**THE TASK**
Word-for-word repetition of the records below is needed, but only from the line holding "Instruction: Open the" through the final line, with pictures excluded.

**ENTRIES PROVIDED**
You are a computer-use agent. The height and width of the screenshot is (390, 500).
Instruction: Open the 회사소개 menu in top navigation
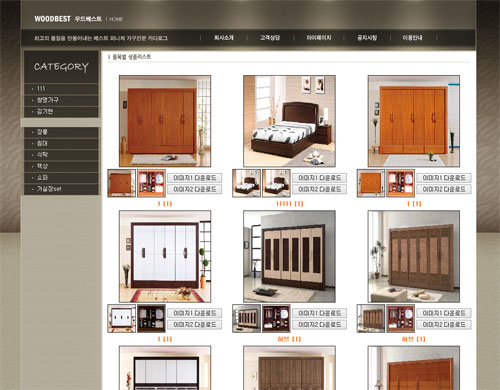tap(224, 38)
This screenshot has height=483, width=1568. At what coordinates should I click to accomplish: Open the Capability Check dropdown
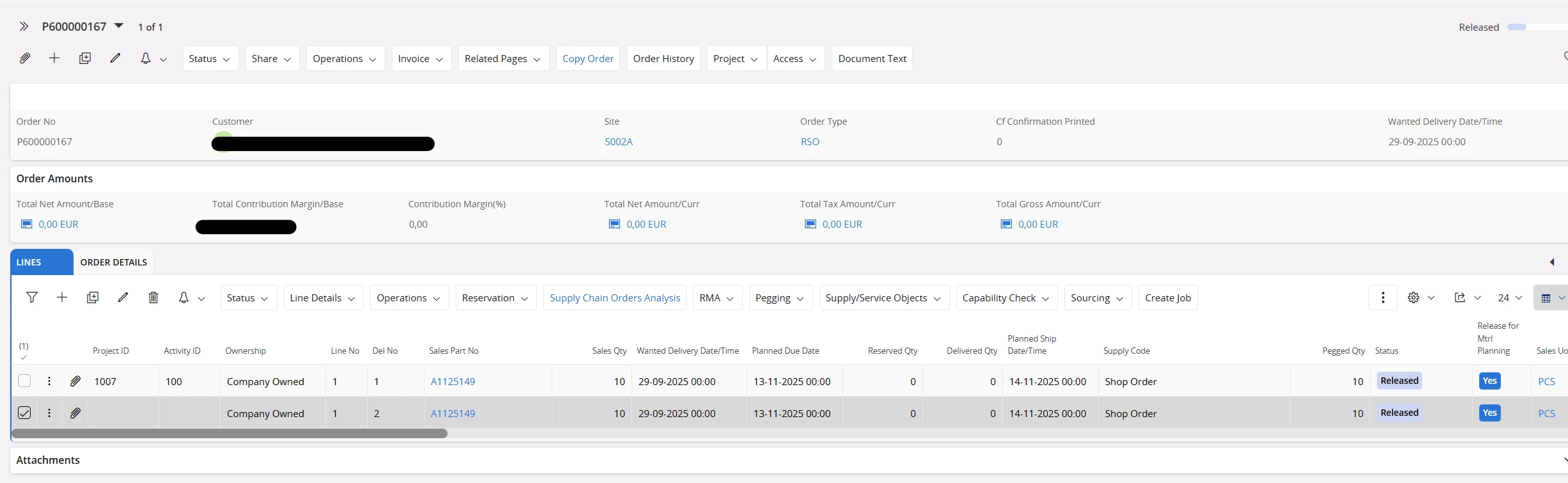click(1006, 297)
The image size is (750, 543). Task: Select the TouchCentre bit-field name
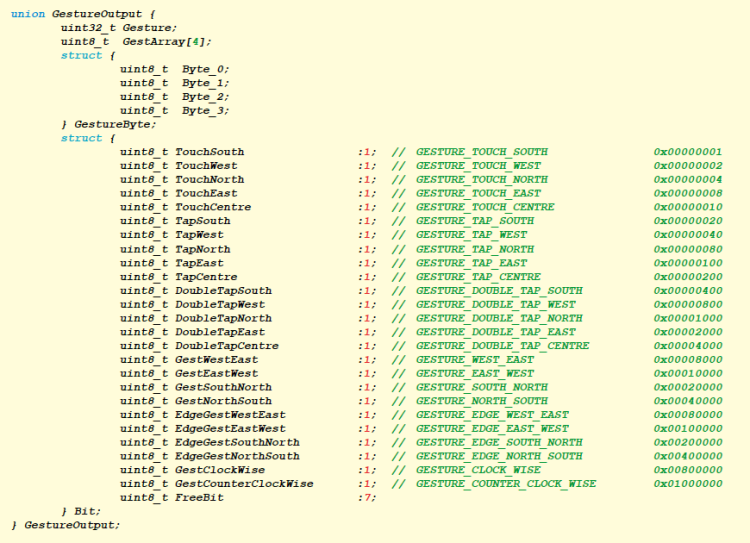click(213, 207)
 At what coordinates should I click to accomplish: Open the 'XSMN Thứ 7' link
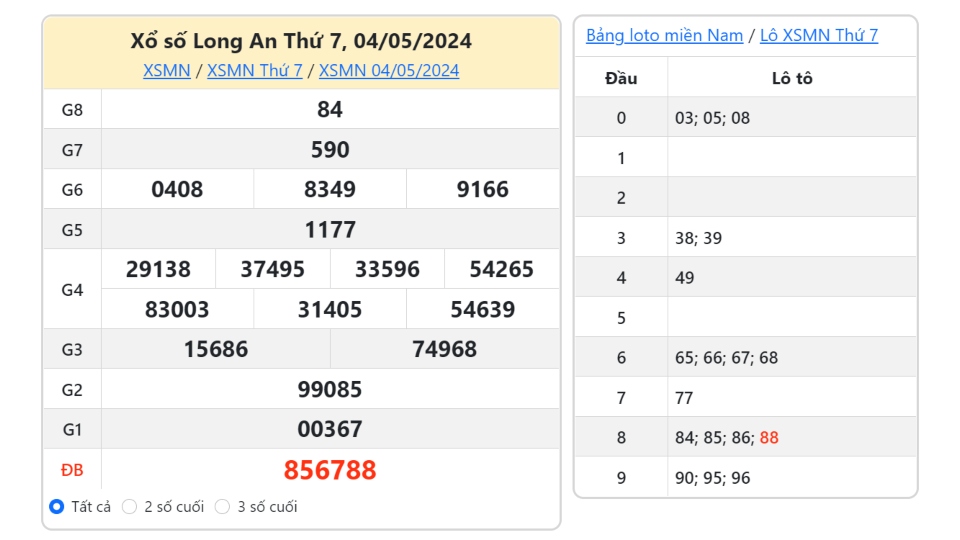pos(255,70)
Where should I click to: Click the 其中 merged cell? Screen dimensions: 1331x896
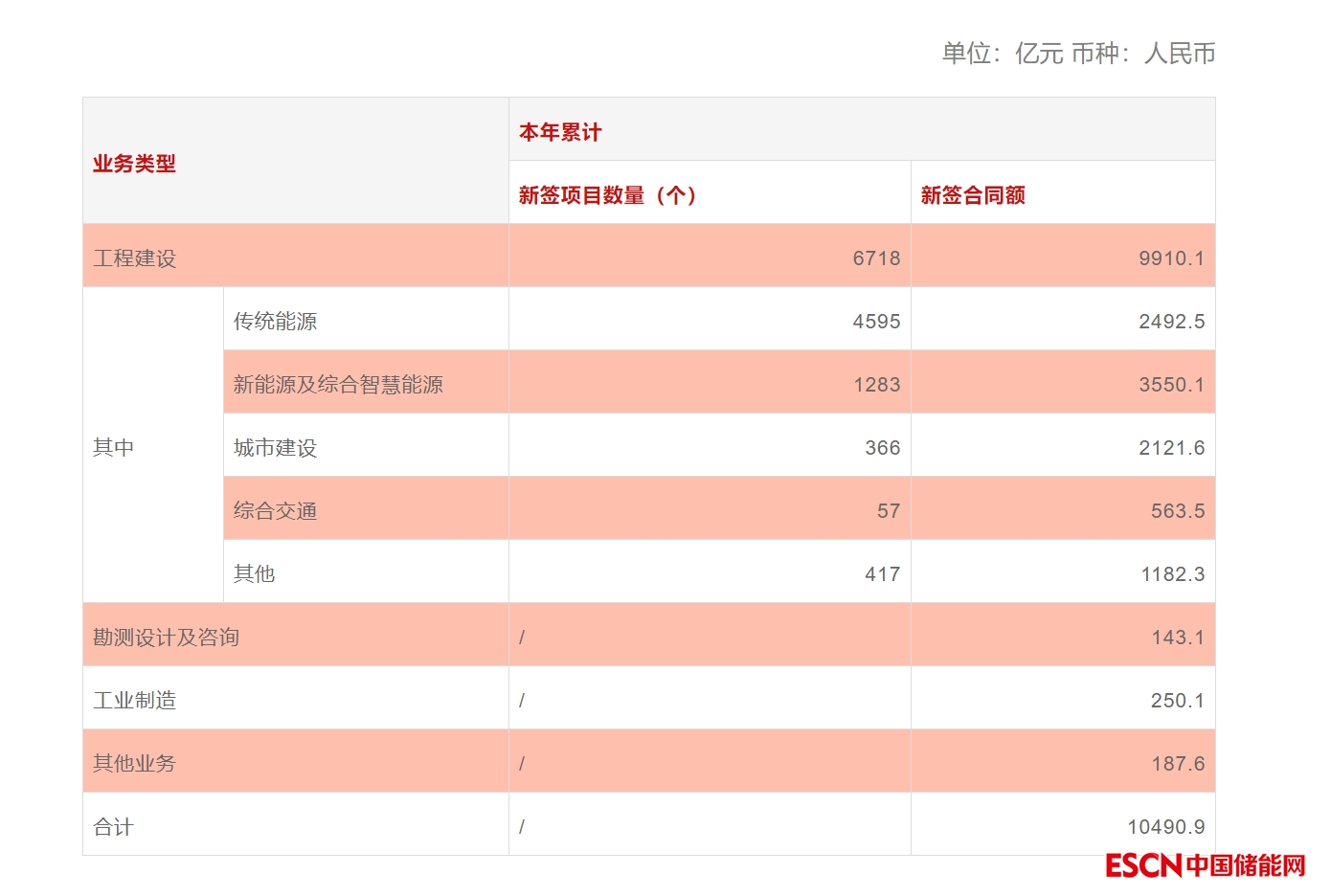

**RESULT OF THIS TASK**
Instruction: Open the 회사소개 menu in top navigation
tap(224, 38)
This screenshot has height=483, width=1568. At what coordinates should I click to accomplish: Open the Capability Check dropdown
click(1006, 297)
The image size is (750, 543). Task: Select the TouchCentre bit-field name
click(213, 207)
 At what coordinates should I click to accomplish: Open the 'XSMN Thứ 7' link
pos(255,70)
Where should I click to: Click the 其中 merged cell? Screen dimensions: 1331x896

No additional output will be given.